» **EXERCISE INPUTS**:
****

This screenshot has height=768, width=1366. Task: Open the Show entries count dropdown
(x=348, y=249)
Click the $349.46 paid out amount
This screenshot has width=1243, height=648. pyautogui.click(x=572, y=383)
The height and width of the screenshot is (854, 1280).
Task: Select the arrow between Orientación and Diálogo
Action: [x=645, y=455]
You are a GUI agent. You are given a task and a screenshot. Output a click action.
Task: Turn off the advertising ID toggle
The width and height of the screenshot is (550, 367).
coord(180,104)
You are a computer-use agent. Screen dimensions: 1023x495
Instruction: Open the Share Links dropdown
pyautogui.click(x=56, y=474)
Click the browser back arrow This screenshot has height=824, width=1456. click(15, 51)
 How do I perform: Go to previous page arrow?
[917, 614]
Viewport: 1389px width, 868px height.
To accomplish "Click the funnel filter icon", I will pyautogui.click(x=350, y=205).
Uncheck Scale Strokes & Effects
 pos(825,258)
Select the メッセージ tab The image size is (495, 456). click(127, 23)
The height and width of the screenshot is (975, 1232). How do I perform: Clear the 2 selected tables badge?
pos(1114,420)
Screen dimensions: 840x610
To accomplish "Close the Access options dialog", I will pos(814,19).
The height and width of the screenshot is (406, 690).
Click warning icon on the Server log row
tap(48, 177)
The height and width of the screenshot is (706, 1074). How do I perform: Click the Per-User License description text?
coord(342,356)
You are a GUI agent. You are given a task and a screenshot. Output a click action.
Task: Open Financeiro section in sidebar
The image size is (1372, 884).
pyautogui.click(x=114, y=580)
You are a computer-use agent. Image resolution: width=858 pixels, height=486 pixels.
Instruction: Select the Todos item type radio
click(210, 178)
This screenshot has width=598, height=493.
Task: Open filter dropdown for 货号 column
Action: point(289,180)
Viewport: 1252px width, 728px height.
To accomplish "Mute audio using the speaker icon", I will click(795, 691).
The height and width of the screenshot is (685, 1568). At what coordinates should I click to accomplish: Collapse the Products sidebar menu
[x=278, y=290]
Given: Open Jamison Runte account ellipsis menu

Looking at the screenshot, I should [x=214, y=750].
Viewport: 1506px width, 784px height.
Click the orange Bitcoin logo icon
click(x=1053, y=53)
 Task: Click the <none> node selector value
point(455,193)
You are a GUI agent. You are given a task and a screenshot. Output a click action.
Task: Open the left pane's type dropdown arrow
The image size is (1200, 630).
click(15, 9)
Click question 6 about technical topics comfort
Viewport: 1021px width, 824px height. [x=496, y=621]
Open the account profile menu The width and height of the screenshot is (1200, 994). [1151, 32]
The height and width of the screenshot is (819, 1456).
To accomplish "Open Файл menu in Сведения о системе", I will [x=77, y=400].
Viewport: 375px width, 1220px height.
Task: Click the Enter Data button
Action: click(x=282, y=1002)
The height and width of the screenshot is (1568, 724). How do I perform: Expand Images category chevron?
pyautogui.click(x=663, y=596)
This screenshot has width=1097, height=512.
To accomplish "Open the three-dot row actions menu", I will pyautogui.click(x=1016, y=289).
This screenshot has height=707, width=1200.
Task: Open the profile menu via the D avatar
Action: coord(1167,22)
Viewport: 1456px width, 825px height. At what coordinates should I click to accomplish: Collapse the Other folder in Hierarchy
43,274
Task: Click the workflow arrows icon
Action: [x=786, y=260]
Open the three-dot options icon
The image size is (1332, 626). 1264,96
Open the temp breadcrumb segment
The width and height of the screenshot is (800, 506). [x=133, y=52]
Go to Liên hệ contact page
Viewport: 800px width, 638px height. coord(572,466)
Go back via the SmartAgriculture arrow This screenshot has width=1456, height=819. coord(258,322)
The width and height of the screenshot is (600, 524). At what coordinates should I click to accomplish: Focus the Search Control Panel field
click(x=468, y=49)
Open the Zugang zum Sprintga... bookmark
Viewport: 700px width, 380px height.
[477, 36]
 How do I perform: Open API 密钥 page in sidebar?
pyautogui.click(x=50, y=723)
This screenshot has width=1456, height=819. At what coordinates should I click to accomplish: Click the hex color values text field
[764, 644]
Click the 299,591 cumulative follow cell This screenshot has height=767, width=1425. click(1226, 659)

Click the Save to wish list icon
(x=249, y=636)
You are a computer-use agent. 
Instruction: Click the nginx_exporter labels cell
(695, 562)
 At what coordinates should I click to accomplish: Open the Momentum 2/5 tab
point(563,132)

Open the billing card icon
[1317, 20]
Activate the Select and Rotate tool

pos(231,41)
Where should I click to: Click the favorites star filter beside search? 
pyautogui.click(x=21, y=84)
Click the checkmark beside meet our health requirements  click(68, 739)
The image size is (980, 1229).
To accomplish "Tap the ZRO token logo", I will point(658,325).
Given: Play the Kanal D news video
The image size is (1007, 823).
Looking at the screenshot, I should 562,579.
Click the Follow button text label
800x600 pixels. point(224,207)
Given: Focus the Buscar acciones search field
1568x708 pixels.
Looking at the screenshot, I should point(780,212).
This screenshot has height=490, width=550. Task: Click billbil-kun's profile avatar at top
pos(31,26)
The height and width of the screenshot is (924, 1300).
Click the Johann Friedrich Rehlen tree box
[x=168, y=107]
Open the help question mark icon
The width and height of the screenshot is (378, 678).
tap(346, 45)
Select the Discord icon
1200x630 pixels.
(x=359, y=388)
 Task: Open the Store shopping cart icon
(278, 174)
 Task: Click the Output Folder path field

****

» **EXERCISE INSTRUCTIONS**:
Transcribe all of the records above verbatim, line for line.

» **ANSWER IN FULL**:
This screenshot has height=768, width=1366. Task: Open the Show entries count dropdown
(x=348, y=249)
Click the $349.46 paid out amount
This screenshot has width=1243, height=648. pyautogui.click(x=572, y=383)
The height and width of the screenshot is (854, 1280).
Task: Select the arrow between Orientación and Diálogo
Action: [x=645, y=455]
You are a GUI agent. You are given a task and a screenshot. Output a click action.
Task: Turn off the advertising ID toggle
The width and height of the screenshot is (550, 367).
coord(180,104)
You are a computer-use agent. Screen dimensions: 1023x495
Instruction: Open the Share Links dropdown
pyautogui.click(x=56, y=474)
Click the browser back arrow This screenshot has height=824, width=1456. click(15, 51)
 How do I perform: Go to previous page arrow?
[917, 614]
Viewport: 1389px width, 868px height.
To accomplish "Click the funnel filter icon", I will pyautogui.click(x=350, y=205).
Uncheck Scale Strokes & Effects
 pos(825,258)
Select the メッセージ tab The image size is (495, 456). click(127, 23)
The height and width of the screenshot is (975, 1232). How do I perform: Clear the 2 selected tables badge?
pos(1114,420)
Screen dimensions: 840x610
To accomplish "Close the Access options dialog", I will pos(814,19).
The height and width of the screenshot is (406, 690).
Click warning icon on the Server log row
tap(48, 177)
The height and width of the screenshot is (706, 1074). How do I perform: Click the Per-User License description text?
coord(342,356)
You are a GUI agent. You are given a task and a screenshot. Output a click action.
Task: Open Financeiro section in sidebar
The image size is (1372, 884).
pyautogui.click(x=114, y=580)
You are a computer-use agent. Image resolution: width=858 pixels, height=486 pixels.
Instruction: Select the Todos item type radio
click(210, 178)
This screenshot has width=598, height=493.
Task: Open filter dropdown for 货号 column
Action: point(289,180)
Viewport: 1252px width, 728px height.
To accomplish "Mute audio using the speaker icon", I will click(795, 691).
The height and width of the screenshot is (685, 1568). At what coordinates should I click to accomplish: Collapse the Products sidebar menu
[x=278, y=290]
Given: Open Jamison Runte account ellipsis menu

Looking at the screenshot, I should [x=214, y=750].
Viewport: 1506px width, 784px height.
Click the orange Bitcoin logo icon
click(x=1053, y=53)
 Task: Click the <none> node selector value
point(455,193)
You are a GUI agent. You are given a task and a screenshot. Output a click action.
Task: Open the left pane's type dropdown arrow
The image size is (1200, 630).
click(15, 9)
Click question 6 about technical topics comfort
Viewport: 1021px width, 824px height. [x=496, y=621]
Open the account profile menu The width and height of the screenshot is (1200, 994). [1151, 32]
The height and width of the screenshot is (819, 1456).
To accomplish "Open Файл menu in Сведения о системе", I will [x=77, y=400].
Viewport: 375px width, 1220px height.
Task: Click the Enter Data button
Action: click(x=282, y=1002)
The height and width of the screenshot is (1568, 724). How do I perform: Expand Images category chevron?
pyautogui.click(x=663, y=596)
This screenshot has width=1097, height=512.
To accomplish "Open the three-dot row actions menu", I will pyautogui.click(x=1016, y=289).
This screenshot has height=707, width=1200.
Task: Open the profile menu via the D avatar
Action: coord(1167,22)
Viewport: 1456px width, 825px height. At what coordinates should I click to accomplish: Collapse the Other folder in Hierarchy
43,274
Task: Click the workflow arrows icon
Action: [x=786, y=260]
Open the three-dot options icon
The image size is (1332, 626). 1264,96
Open the temp breadcrumb segment
The width and height of the screenshot is (800, 506). [x=133, y=52]
Go to Liên hệ contact page
Viewport: 800px width, 638px height. coord(572,466)
Go back via the SmartAgriculture arrow This screenshot has width=1456, height=819. coord(258,322)
The width and height of the screenshot is (600, 524). At what coordinates should I click to accomplish: Focus the Search Control Panel field
click(x=468, y=49)
Open the Zugang zum Sprintga... bookmark
Viewport: 700px width, 380px height.
[477, 36]
 How do I perform: Open API 密钥 page in sidebar?
pyautogui.click(x=50, y=723)
This screenshot has width=1456, height=819. At what coordinates should I click to accomplish: Click the hex color values text field
[764, 644]
Click the 299,591 cumulative follow cell This screenshot has height=767, width=1425. click(1226, 659)

Click the Save to wish list icon
(x=249, y=636)
You are a computer-use agent. 
Instruction: Click the nginx_exporter labels cell
(695, 562)
 At what coordinates should I click to accomplish: Open the Momentum 2/5 tab
point(563,132)

Open the billing card icon
[1317, 20]
Activate the Select and Rotate tool

pos(231,41)
Where should I click to: Click the favorites star filter beside search? 
pyautogui.click(x=21, y=84)
Click the checkmark beside meet our health requirements  click(68, 739)
The image size is (980, 1229).
To accomplish "Tap the ZRO token logo", I will point(658,325).
Given: Play the Kanal D news video
The image size is (1007, 823).
Looking at the screenshot, I should 562,579.
Click the Follow button text label
800x600 pixels. point(224,207)
Given: Focus the Buscar acciones search field
1568x708 pixels.
Looking at the screenshot, I should point(780,212).
This screenshot has height=490, width=550. Task: Click billbil-kun's profile avatar at top
pos(31,26)
The height and width of the screenshot is (924, 1300).
Click the Johann Friedrich Rehlen tree box
[x=168, y=107]
Open the help question mark icon
The width and height of the screenshot is (378, 678).
tap(346, 45)
Select the Discord icon
1200x630 pixels.
(x=359, y=388)
 Task: Open the Store shopping cart icon
(278, 174)
 Task: Click the Output Folder path field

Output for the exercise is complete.